Gold Glove among Pujols' primary goals
ST. LOUIS -- Albert Pujols is a great player, and as such, his goals are also great.
"I want two more wins in the World Series and to continue improving my defense until I become a Gold Glove," the St. Louis Cardinals' first baseman told ESPNdeportes.com Wednesday at Busch Stadium.
Since he arrived in the majors in 2001, Pujols has not only become one of the game's best hitters but also one of the all-time best over a six-year span. He is the only ballplayer in history to hit .300 with 30 home runs, 100 runs and 100 RBI in his first six years. He also has a hitting title (.359 in 2003), a Rookie of the Year award and an MVP.
Even though he missed 18 games this season due to an injury, Pujols finished third in the NL in hitting (.331) and second to Philadelphia's Ryan Howard in home runs (49) and RBI (137).
However, the Dominican's pride rests in his progress playing first base.
"I'm learning the tricks of first base, and one of my goals is to improve myself in order to win the Gold Glove," Pujols said.
After being used at four different positions in his first three seasons -- first base, third base, left field and right field -- St. Louis decided to keep Pujols at first base in 2004.

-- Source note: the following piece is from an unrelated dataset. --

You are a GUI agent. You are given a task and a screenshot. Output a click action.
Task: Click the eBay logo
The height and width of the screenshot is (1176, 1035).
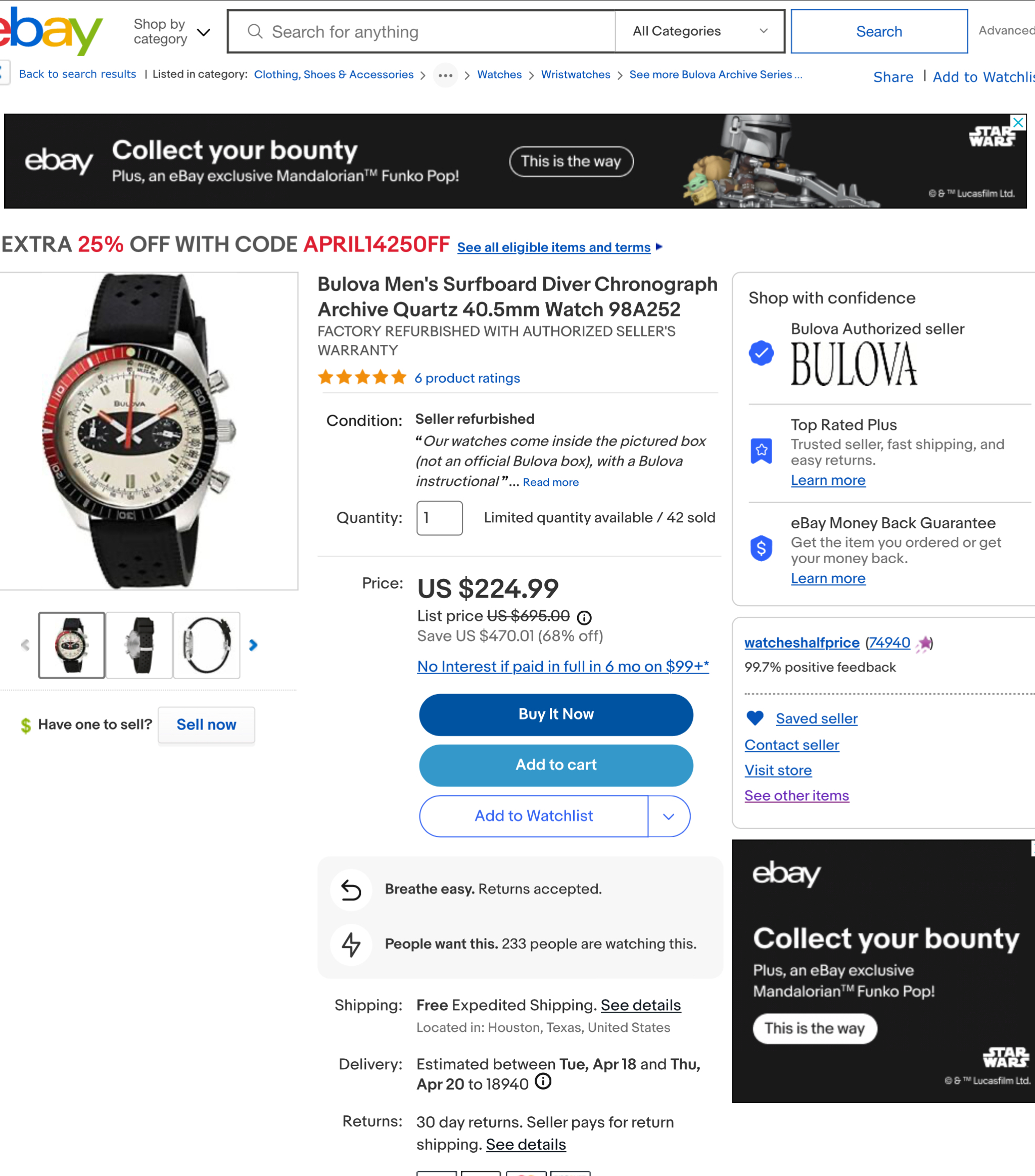pyautogui.click(x=51, y=31)
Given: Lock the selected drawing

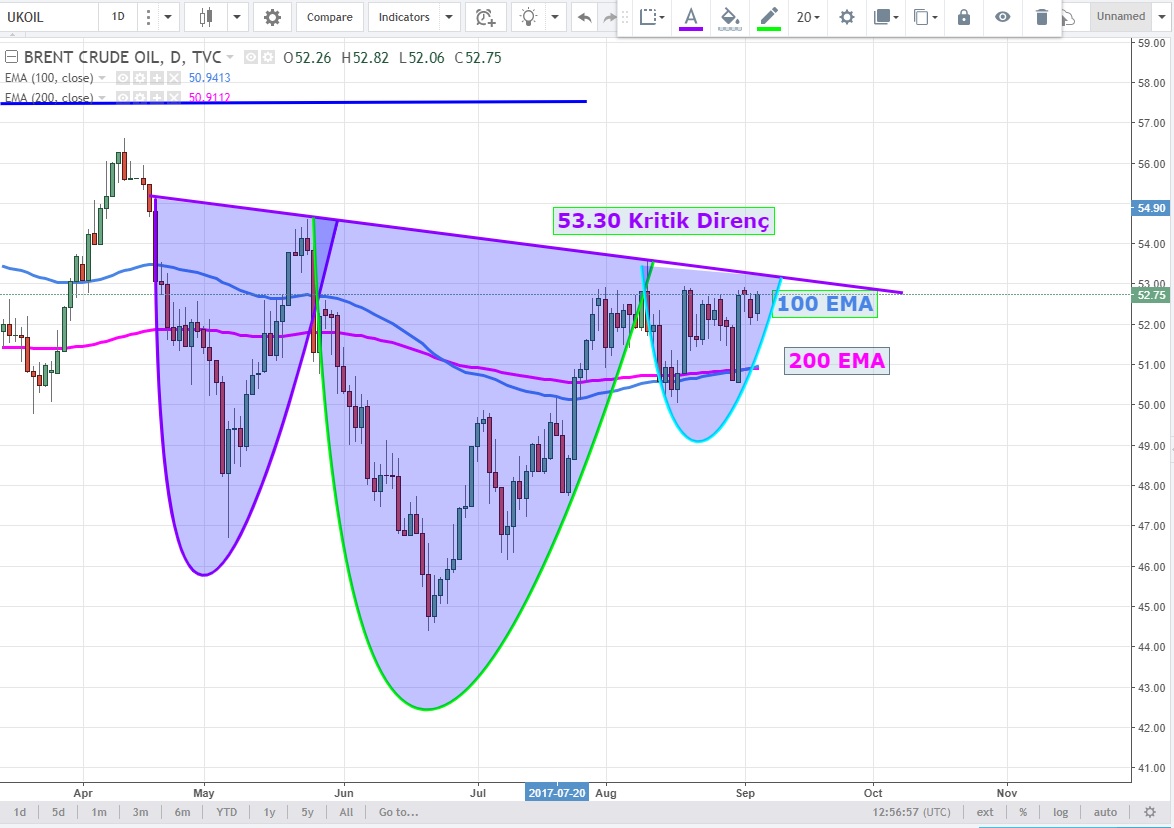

In the process of becoming a regular first baseman, Pujols made 10 errors in his first season and 14 errors in his second season, but in 2006 he reduced the number to six. In addition, he ranked second among NL first basemen in fielding percentage (.996), second in assists (110), second in double plays (145) and first in range factor (10.55).
"I work hard every day in order to give confidence to my teammates so they know they can throw the ball in any way they like because I'll be able to catch it," Pujols said. "I think I'm improving in that aspect."
His offensive exploits, combined with his improving defense, put the 26-year-old Pujols in strong consideration as the game's top all-around player.
"I don't think I'm the most complete player. Remember, I don't steal bases," Pujols said. "But that doesn't mean I won't be able to."
Enrique Rojas is a reporter and columnist for ESPNdeportes.com and ESPN.com.